Rows showing where targets appear
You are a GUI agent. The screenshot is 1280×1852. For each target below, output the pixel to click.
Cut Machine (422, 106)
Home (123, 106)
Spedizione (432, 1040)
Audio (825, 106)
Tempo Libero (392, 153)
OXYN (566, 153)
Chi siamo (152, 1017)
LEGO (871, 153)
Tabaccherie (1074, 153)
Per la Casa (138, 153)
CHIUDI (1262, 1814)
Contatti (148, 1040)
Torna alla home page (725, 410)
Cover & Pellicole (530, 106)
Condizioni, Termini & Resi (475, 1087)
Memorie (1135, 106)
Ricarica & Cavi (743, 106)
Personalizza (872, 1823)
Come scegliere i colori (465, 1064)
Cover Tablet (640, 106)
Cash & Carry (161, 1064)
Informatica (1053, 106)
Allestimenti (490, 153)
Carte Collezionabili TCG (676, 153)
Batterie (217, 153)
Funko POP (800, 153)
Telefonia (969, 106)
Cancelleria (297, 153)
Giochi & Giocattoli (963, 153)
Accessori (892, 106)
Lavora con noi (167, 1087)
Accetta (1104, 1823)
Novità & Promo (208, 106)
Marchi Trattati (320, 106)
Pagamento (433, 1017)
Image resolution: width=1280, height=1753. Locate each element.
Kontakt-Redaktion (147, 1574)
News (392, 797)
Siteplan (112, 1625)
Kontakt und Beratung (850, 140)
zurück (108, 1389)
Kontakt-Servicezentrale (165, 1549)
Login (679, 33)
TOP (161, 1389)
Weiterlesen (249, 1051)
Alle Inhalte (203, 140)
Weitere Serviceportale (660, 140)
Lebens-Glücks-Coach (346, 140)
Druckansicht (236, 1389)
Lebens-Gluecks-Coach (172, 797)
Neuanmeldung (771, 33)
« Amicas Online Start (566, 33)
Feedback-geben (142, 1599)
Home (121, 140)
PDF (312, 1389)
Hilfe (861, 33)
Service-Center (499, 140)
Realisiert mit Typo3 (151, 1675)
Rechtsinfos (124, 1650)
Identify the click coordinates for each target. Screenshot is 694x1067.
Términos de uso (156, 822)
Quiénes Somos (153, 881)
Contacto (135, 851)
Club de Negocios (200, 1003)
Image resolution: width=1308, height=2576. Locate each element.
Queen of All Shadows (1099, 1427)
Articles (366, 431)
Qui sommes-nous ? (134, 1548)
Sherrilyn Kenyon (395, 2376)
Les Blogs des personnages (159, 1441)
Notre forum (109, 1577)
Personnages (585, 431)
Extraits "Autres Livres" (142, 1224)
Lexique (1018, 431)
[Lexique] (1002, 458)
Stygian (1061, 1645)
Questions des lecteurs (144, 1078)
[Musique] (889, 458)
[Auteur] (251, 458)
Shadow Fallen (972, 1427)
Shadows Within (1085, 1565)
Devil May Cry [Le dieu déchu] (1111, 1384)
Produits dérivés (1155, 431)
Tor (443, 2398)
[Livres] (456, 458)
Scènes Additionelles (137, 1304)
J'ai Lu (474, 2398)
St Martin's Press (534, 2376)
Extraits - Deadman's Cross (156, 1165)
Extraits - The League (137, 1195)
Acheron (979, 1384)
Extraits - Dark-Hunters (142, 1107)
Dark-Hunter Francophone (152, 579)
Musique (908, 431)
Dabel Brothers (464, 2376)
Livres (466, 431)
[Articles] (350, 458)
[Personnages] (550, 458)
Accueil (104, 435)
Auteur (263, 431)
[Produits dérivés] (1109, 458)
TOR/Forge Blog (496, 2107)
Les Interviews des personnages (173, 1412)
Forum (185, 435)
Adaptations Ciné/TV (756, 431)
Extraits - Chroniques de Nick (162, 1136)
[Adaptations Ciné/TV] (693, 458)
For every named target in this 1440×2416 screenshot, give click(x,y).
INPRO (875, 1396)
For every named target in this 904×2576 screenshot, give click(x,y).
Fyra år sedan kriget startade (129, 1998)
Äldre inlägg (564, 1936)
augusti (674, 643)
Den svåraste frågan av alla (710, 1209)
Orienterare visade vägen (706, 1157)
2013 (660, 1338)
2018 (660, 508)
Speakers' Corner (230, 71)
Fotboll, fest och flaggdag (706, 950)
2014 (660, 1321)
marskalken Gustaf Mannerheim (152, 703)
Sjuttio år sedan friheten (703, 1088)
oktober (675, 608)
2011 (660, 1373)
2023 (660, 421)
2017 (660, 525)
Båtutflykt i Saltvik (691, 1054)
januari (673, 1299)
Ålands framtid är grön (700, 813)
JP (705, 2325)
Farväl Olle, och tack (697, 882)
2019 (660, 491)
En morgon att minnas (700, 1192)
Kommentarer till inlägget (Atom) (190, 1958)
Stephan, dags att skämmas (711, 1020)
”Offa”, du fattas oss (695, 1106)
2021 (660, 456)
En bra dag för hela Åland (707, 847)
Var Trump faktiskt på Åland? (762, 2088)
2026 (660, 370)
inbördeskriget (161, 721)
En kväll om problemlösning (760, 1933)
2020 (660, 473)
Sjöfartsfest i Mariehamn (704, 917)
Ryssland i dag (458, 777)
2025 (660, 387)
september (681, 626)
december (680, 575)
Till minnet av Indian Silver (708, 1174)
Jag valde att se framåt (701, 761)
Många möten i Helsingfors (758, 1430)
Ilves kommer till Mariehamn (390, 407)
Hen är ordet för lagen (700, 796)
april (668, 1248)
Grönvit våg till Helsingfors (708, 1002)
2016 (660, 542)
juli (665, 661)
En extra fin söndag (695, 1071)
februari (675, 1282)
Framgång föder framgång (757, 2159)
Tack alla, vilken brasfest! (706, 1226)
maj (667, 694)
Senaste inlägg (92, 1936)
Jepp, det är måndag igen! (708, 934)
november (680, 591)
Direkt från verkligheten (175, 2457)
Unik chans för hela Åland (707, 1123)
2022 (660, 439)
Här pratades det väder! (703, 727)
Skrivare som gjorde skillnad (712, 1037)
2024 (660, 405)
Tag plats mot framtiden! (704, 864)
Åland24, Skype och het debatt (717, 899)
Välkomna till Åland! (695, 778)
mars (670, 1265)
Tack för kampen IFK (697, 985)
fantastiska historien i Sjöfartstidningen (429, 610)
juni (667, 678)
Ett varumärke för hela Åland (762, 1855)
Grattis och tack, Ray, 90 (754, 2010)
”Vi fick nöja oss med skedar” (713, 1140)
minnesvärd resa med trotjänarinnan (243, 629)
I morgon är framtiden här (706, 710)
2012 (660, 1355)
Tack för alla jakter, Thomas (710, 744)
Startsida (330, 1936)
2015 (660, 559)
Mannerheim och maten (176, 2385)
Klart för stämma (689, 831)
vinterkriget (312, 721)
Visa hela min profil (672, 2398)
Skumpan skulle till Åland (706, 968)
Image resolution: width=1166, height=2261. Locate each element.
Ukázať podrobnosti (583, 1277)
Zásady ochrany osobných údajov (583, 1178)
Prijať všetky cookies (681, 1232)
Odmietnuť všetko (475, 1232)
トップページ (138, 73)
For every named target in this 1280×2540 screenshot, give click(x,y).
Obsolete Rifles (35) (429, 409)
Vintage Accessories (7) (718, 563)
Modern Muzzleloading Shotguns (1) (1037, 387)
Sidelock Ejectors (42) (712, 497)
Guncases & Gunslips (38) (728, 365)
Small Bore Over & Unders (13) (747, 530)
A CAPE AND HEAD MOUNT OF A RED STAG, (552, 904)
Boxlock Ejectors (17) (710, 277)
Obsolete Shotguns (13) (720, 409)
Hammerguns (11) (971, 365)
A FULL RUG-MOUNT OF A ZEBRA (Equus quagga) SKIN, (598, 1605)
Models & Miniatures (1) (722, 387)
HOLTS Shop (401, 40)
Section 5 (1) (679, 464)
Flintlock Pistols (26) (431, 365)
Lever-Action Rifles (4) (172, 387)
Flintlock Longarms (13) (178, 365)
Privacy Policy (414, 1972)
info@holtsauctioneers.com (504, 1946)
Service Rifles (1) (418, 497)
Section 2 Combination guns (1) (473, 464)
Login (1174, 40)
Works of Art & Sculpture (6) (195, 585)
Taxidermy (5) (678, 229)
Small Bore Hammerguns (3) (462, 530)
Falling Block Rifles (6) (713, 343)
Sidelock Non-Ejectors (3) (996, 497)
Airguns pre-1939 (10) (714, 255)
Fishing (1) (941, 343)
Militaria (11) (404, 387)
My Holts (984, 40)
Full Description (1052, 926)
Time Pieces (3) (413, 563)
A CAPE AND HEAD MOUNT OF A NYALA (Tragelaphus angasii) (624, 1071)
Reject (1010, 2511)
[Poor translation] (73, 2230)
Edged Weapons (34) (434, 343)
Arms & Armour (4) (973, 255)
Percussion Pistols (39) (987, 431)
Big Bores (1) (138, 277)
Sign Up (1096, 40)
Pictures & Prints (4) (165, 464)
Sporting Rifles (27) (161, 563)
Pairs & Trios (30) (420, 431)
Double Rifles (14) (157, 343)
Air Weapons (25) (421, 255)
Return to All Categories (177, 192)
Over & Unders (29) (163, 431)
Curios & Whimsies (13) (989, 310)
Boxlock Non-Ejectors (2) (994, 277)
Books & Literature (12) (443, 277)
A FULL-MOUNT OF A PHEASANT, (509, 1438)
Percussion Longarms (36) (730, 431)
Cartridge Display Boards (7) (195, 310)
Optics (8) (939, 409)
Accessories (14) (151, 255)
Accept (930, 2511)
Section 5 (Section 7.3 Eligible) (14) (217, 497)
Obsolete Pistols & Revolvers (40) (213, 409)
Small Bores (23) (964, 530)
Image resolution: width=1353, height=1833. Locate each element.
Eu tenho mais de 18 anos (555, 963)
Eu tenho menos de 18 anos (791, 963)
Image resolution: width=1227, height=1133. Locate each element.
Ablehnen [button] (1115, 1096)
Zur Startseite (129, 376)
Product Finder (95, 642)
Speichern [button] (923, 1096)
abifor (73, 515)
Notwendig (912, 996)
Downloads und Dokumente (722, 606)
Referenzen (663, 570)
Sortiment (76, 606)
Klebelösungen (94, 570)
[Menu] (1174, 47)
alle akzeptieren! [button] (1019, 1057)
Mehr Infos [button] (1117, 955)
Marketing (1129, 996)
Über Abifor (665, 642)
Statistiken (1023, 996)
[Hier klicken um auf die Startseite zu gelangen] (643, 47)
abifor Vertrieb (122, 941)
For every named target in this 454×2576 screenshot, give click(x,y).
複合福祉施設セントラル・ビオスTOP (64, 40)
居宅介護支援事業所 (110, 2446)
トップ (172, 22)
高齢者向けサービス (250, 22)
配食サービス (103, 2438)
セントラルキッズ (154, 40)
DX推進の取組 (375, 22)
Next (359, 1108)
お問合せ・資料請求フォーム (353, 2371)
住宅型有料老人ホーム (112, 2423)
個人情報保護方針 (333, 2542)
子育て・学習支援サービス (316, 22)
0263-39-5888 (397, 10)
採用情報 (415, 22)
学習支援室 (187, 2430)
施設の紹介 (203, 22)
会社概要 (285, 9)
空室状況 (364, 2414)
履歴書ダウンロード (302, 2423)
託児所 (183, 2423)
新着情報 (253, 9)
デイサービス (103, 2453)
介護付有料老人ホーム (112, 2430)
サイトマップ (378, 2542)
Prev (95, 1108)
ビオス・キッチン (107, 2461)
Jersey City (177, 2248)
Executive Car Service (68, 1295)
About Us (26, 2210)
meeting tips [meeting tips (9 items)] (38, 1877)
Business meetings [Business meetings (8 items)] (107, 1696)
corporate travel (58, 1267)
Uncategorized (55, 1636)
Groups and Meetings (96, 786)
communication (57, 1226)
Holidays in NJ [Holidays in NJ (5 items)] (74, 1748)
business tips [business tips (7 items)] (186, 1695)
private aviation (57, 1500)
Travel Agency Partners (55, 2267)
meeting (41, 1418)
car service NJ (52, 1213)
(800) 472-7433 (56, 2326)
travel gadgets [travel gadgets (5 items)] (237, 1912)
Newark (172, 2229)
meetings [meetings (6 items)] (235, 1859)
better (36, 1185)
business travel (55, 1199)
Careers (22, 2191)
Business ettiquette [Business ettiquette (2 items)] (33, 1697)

> _Written request_: Collect and copy out every line of the items above that contains the string "Helsingfors". A line counts only if the letter case matches.

> _Exercise result_:
Många möten i Helsingfors (758, 1430)
Grönvit våg till Helsingfors (708, 1002)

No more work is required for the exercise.